Порывы ветра то и дело неслись рябью по воде. И вдруг показался вдали белый парус. Сысой глазам не поверил, затряс головой. По его понятиям не могло прийти спасение так рано, значит - наваждение. Но вот уже закричал за его спиной Тимофей, выстрелил в воздух дуплетом, замахал шапкой. Сысой изо всех сил стал подгребать навстречу парусу.
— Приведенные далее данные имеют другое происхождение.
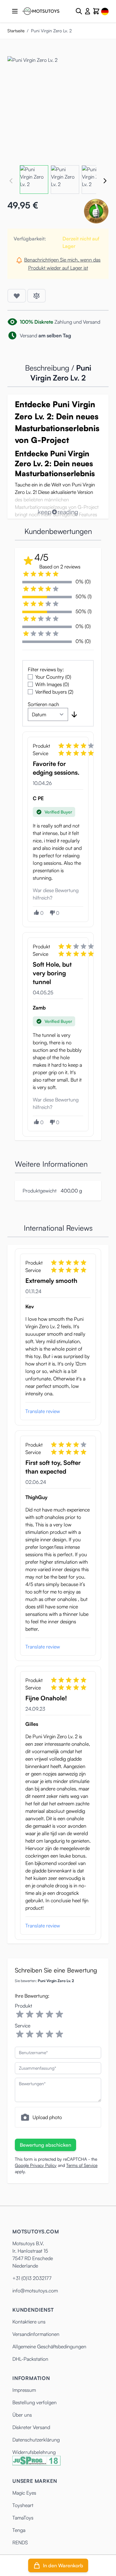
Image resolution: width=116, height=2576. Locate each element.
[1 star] (20, 2014)
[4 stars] (49, 2014)
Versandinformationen (35, 2334)
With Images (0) (52, 684)
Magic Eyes (24, 2493)
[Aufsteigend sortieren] (74, 714)
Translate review (42, 1411)
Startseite (15, 30)
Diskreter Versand (31, 2427)
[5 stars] (59, 2014)
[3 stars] (40, 2014)
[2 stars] (30, 2014)
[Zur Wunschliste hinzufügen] (16, 296)
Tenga (18, 2530)
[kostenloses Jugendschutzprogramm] (36, 2460)
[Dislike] (52, 913)
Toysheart (22, 2505)
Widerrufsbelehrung (34, 2452)
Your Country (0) (53, 677)
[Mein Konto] (87, 11)
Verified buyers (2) (54, 692)
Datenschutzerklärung (36, 2440)
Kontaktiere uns (28, 2321)
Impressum (24, 2390)
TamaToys (22, 2517)
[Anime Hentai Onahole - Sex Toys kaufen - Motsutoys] (40, 11)
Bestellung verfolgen (34, 2402)
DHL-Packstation (30, 2359)
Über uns (22, 2415)
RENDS (20, 2542)
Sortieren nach (43, 704)
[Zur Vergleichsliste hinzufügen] (36, 296)
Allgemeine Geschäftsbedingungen (49, 2346)
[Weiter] (105, 181)
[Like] (36, 912)
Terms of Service (81, 2165)
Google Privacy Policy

С корабля байдару заметили и переменили галс. Вскоре промышленные опознали фрегат с высоченными мачтами в пять парусов на гроте, потом разглядели английский флаг.

- Это "Юникорн", - разочарованно сказал Тимофей. Сысой и сам уже опознал барышников, стоявших зимой в Павловской бухте с хлебом.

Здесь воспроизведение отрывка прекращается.